In a nuclear power plant such as a nuclear generation facility, it is an important issue to suppress emission of radioactive gas, particularly radioactive iodine composed of an organic iodine compound whose main component is molecular iodine (129I2, 131I2, 133I2, hereinafter, simply “I2”) and methyl iodide (CH3129I, CH3131I, CH3133I, hereinafter, simply “CH3I”) to the air, from a standpoint of preserving the ambient environment.
Conventionally, to prevent emission of radiation to the air from a nuclear power facility such as a nuclear generation facility at the time of an accident or the like, an iodine filter including an iodine adsorbent that adsorbs radioactive iodine is provided in an air-conditioning and ventilating system of the nuclear power facility, so that radioactive iodine contained in the gas is removed.
As the iodine adsorbent, for example, KI-impregnated activated carbon in which activated carbon is impregnated with kalium iodide (KI), Ag zeolite in which zeolite is impregnated with silver (Ag), and TEDA carbon in which activated carbon is impregnated with triethylene diamine (TEDA) can be mentioned (see, for example, Patent Literature 1).
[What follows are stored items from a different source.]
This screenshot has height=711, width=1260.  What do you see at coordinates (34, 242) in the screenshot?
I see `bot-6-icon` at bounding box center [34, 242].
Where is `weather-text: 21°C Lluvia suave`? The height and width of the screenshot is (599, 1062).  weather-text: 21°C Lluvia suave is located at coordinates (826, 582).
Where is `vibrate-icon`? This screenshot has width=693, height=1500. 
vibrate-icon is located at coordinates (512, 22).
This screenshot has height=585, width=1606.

By using the KI-impregnated activated carbon as the iodine adsorbent, radioactive iodine is isotopically replaced by non-radioactive iodine of the KI-impregnated activated carbon, thereby collecting radioactive iodine. By using the Ag zeolite as the iodine adsorbent, radioactive iodine reacts with Ag of Ag zeolite to become silver iodide (AgI), thereby collecting radioactive iodine. By using the TEDA carbon as the iodine adsorbent, TEDA reacts with radioactive iodine to remove radioactive iodine.
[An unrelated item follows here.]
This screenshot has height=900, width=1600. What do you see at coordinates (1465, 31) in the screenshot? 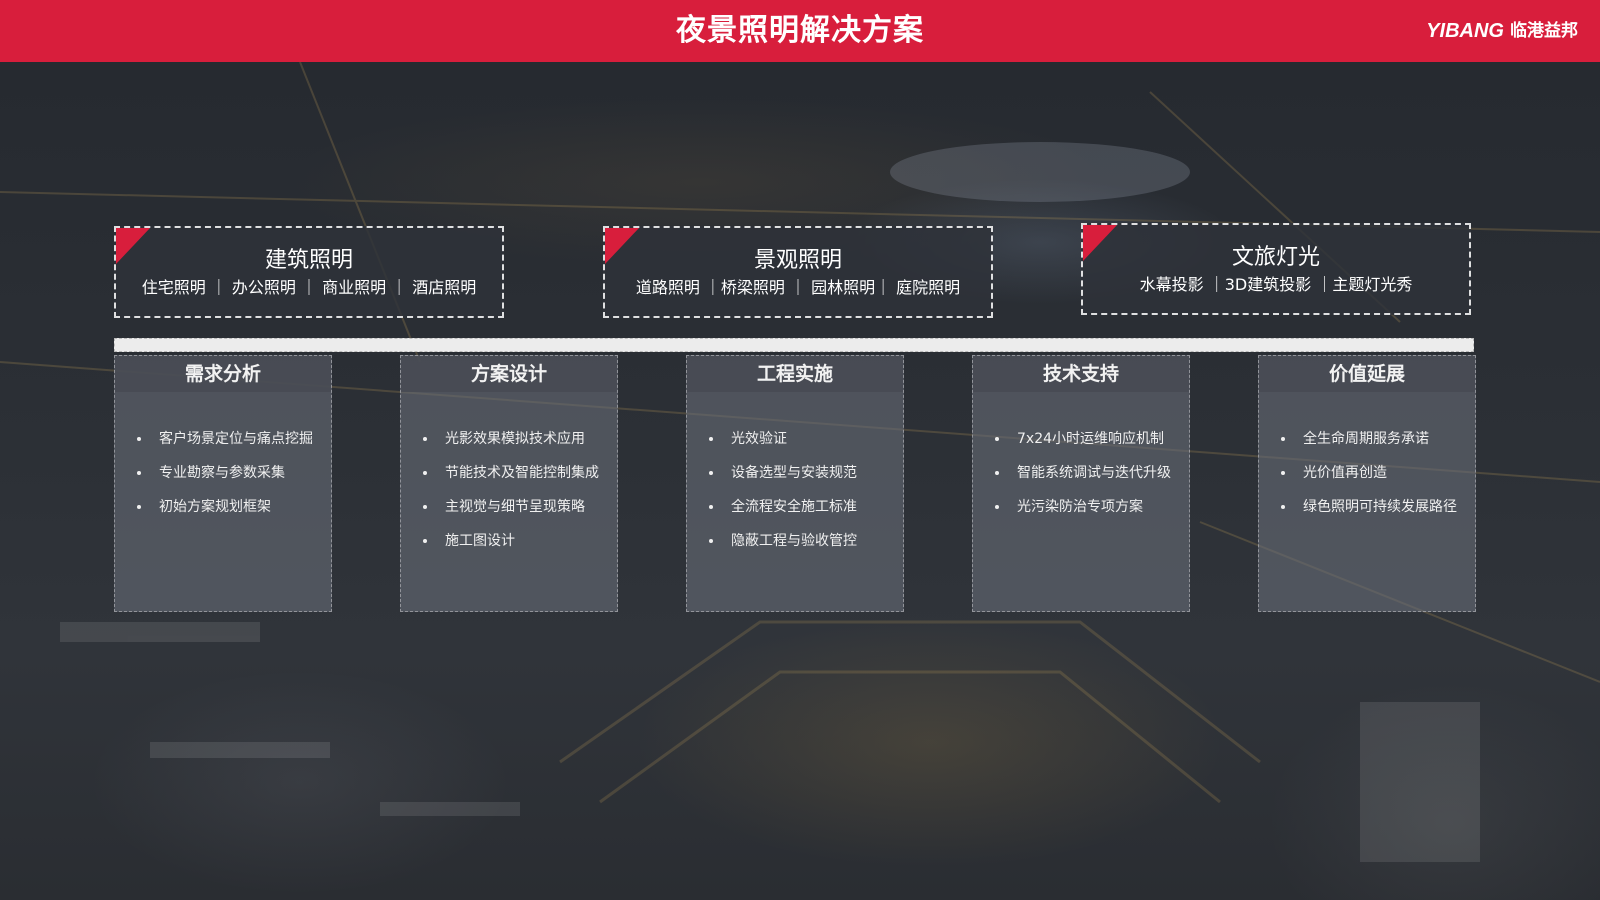
I see `logo-mark: YIBANG` at bounding box center [1465, 31].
In a nuclear power facility, to reduce emission of radioactive iodine contained in gas into the air as much as possible by an iodine filter, not only at the time of occurrence of an accident but also at the time of a steady operation, a radioactive iodine removal apparatus including an iodine adsorbent that removes radioactive iodine is provided also in the air-conditioning and ventilating system in a reactor building, an auxiliary building, and the like. Hygroscopic moisture in flue gas from the air-conditioning and ventilating system depends on the weather condition of the ambient air, and when the humidity in the ambient air is high such as a case of rain, the relative humidity of flue gas from the air-conditioning and ventilating system may reach up to 90%. When the ambient air is dry, the relative humidity of flue gas in the air-conditioning and ventilating system decreases to a very low level.
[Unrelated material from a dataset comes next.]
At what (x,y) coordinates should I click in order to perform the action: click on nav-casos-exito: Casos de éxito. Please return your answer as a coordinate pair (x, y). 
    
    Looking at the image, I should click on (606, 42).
Furthermore, in a system having an air handling unit, for example, a cooling coil in the air-conditioning and ventilating system, flue gas from the air-conditioning and ventilating system is cooled by the air handling unit. Therefore, the relative humidity of flue gas increases at an outlet of the air handling unit. When flue gas from the air-conditioning and ventilating system is used for heating, on the contrary, the temperature of flue gas from the air-conditioning and ventilating system increases, and the relative humidity of flue gas decreases. The ambient air may be directly supplied without being treated by the air handling unit.
As described above, the radioactive iodine removal apparatus provided in the air-conditioning and ventilating system handles flue gas under broad humidity conditions with a relative humidity of 0% to 100%. The conventionally used iodine adsorbent is likely to be affected by the humidity in flue gas, and when the humidity in flue gas is high, the iodine removal performance of the iodine adsorbent decreases, and thus radioactive iodine cannot be removed stably and with high efficiency.
There is a proposal of an adsorbent in which a carrier such as alumina is impregnated with silver nitrate or silver sulfate and an organic layer is provided on the surface thereof, as an iodine adsorbent that suppresses a decrease in the radioactive iodine removal performance even if the humidity in gas containing radioactive iodine is high (see, for example, Patent Literature 2).